=== Supplied passage ===
# Hypothesis testing: Chi-Square Test within the Montana Library case study

In this notebook we perform a chi-square test with the data from the Library of Montana University case study, applying a post-hoc correction to perform pairwise tests and find the true winner.

For the sake of simplicity, we follow the 9 step approach you already know, but use scipy instead of doing the math manually.

## 1.&nbsp;Define the initial question for which the truth is not known.

To improve click-through rates (CTR) for the interact section of the website, we found 4 other terms that could be more intuitive alternatives.

In an A/B test, we showed all 5 versions to randomly selected visitors, and counted how many visitors clicked on each of the alternatives.

Now we want to know whether one of the 5 versions tested performed much better than the others, and to an extent that this is unlikely to be explained by chance alone.
=== Records provided ===
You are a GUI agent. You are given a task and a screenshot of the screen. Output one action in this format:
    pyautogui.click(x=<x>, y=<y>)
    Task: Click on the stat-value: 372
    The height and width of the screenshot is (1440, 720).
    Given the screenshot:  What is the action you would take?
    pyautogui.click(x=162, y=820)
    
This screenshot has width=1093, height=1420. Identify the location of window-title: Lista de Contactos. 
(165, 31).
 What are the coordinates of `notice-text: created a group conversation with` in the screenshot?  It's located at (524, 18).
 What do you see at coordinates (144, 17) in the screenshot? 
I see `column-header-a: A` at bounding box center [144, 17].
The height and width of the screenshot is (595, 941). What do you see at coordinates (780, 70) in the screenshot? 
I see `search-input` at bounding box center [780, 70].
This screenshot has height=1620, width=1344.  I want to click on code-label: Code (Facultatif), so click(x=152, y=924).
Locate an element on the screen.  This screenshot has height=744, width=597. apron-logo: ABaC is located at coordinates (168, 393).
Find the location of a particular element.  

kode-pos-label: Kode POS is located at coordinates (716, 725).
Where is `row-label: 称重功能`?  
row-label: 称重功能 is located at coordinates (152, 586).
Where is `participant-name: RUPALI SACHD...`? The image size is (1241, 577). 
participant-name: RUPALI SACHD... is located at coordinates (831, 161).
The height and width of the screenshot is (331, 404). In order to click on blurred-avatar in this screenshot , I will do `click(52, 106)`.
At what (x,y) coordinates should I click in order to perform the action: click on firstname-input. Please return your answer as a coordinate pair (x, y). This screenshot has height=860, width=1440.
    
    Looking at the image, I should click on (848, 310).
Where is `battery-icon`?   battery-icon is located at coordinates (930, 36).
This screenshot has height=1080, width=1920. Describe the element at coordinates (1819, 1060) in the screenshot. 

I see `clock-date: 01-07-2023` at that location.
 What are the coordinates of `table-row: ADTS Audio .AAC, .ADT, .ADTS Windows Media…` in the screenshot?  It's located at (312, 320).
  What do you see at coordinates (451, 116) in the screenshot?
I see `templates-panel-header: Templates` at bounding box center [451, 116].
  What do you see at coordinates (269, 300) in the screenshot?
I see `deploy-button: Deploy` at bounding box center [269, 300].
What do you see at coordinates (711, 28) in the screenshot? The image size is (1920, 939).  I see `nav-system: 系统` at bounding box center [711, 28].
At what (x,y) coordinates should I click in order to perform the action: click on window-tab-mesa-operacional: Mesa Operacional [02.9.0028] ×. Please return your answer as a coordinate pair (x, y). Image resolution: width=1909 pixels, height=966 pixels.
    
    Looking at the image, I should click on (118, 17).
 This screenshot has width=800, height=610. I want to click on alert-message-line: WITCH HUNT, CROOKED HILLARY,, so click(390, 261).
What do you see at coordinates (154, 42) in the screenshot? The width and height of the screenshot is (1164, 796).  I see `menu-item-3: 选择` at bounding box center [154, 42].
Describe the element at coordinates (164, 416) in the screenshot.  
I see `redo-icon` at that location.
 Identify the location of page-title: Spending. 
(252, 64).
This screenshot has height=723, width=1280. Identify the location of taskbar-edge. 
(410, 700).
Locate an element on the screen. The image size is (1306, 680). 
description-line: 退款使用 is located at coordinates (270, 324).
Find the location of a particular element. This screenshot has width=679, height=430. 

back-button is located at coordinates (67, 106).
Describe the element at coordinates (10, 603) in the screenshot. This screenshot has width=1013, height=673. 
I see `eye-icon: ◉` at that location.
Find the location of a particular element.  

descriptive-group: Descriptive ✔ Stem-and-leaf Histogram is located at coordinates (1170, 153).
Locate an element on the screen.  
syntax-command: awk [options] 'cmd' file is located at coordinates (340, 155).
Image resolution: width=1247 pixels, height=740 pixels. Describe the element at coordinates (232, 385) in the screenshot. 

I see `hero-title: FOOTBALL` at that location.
===
### Exercise directions
Copy out the chi-square test notebook between "# Hypothesis testing: Chi-Square" and "the true winner.", inclusive. You won't need the items for this.

### Response to the exercise
# Hypothesis testing: Chi-Square Test within the Montana Library case study

In this notebook we perform a chi-square test with the data from the Library of Montana University case study, applying a post-hoc correction to perform pairwise tests and find the true winner.